O Instituto do Patrimônio Histórico e Artístico Nacional (Iphan) na Bahia decidiu não fazer manifestação favorável à licença de instalação da ponte Salvador-Itaparica. A informação consta no Parecer Técnico nº 22/2026, ao qual o CORREIO teve acesso, publicado em 26 de janeiro deste ano. O instituto analisa um relatório sobre os impactos da construção da ponte para as comunidades tradicionais, tema que vem sendo denunciado por moradores da ilha.

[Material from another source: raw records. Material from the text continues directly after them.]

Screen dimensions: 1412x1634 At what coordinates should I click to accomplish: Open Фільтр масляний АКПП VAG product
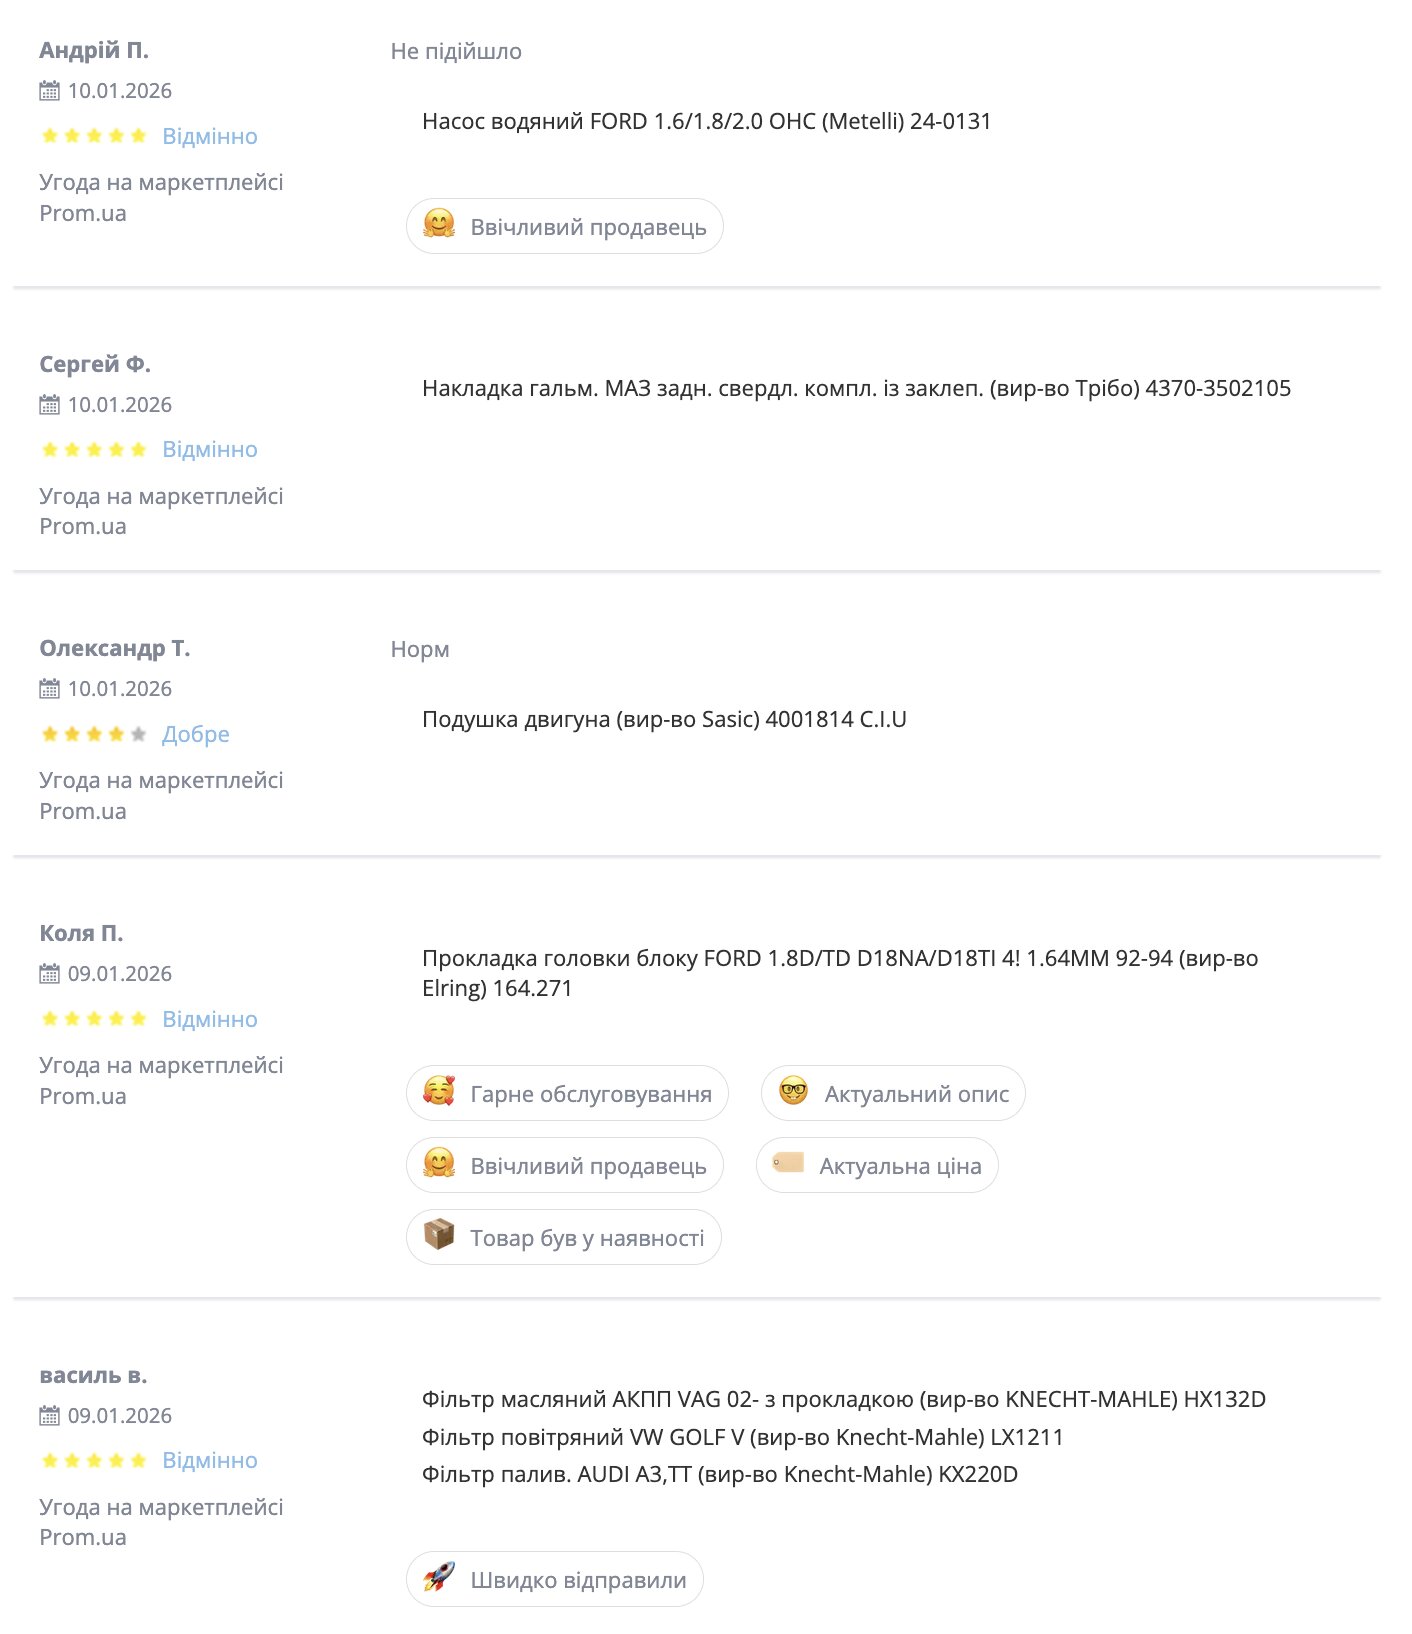coord(843,1400)
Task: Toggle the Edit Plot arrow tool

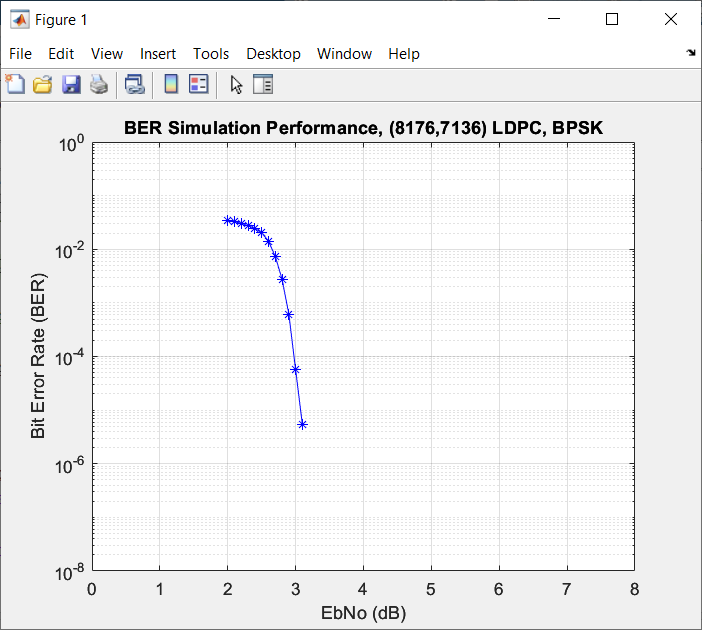Action: tap(236, 85)
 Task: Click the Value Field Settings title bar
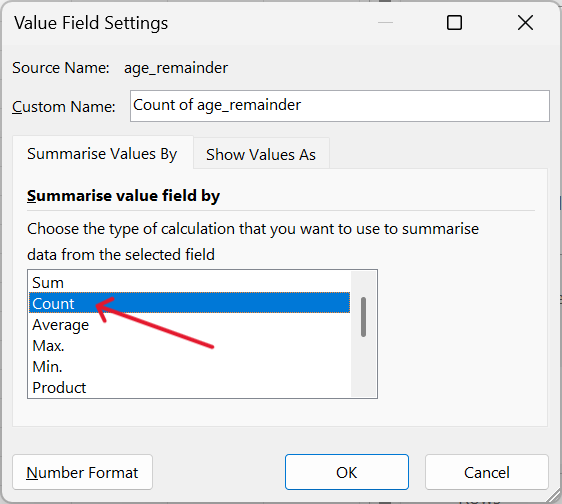point(91,23)
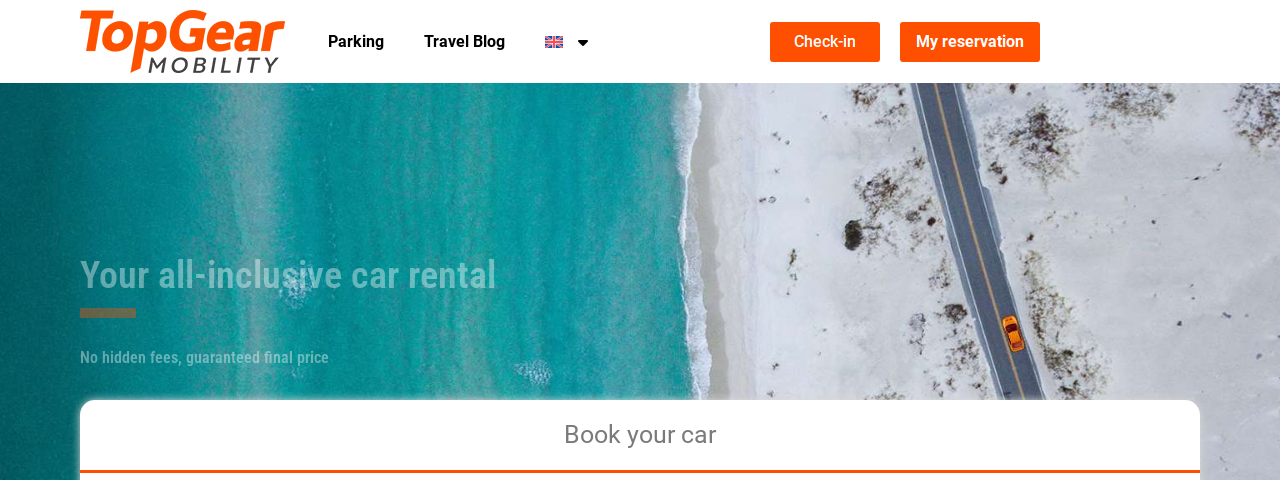Click the white booking card panel

pyautogui.click(x=640, y=440)

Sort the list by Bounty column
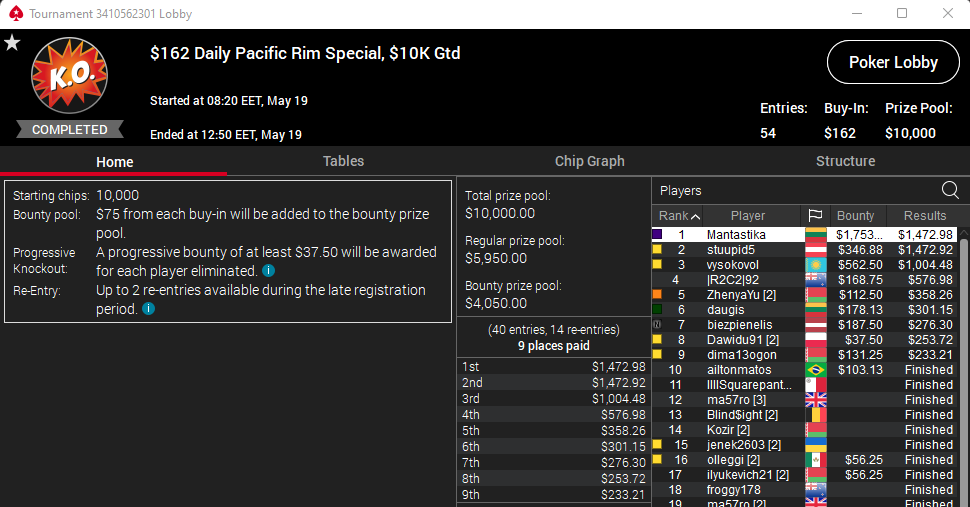point(855,215)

Para que ocorra a emissão de anuência do Iphan na etapa de Licença de Instalação, o empreendimento deve apresentar medidas de mitigação e compensação que serão adotadas para a proteção de bens culturais. O instituto aponta que o Relatório de Avaliação de Impacto ao Patrimônio Imaterial, apresentado por empresa contratada pelo consórcio da ponte, é insuficiente para que o órgão dê aval para a licença.
O Iphan orienta que um novo relatório seja elaborado e que seja feita a análise de impactos em outros 12 municípios que não foram citados no documento inicial. O objetivo do Iphan é preservar comunidades tradicionais, manifestações populares e pessoas que podem sofrer os impactos da construção da ponte.
A reportagem entrou em contato com a Secretaria Extraordinária da Ponte Salvador-Ilha de Itaparica (SVPonte) e solicitou posicionamento sobre o parecer técnico. Em nota, a pasta afirma que o parecer, divulgado pelo CORREIO, resultou em uma notificação à Concessionária Ponte Salvador–Itaparica, responsável contratualmente pela condução dos procedimentos necessários à obtenção da Licença de Instalação do empreendimento.
“A empresa foi formalmente notificada e está adotando as providências necessárias para atendimento às exigências apresentadas pelo órgão”, diz. “O Governo do Estado da Bahia, por meio da SVPonte, acompanha de forma permanente todas as etapas do licenciamento, buscando o cumprimento da legislação e das recomendações ou determinações dos órgãos competentes”, acrescenta.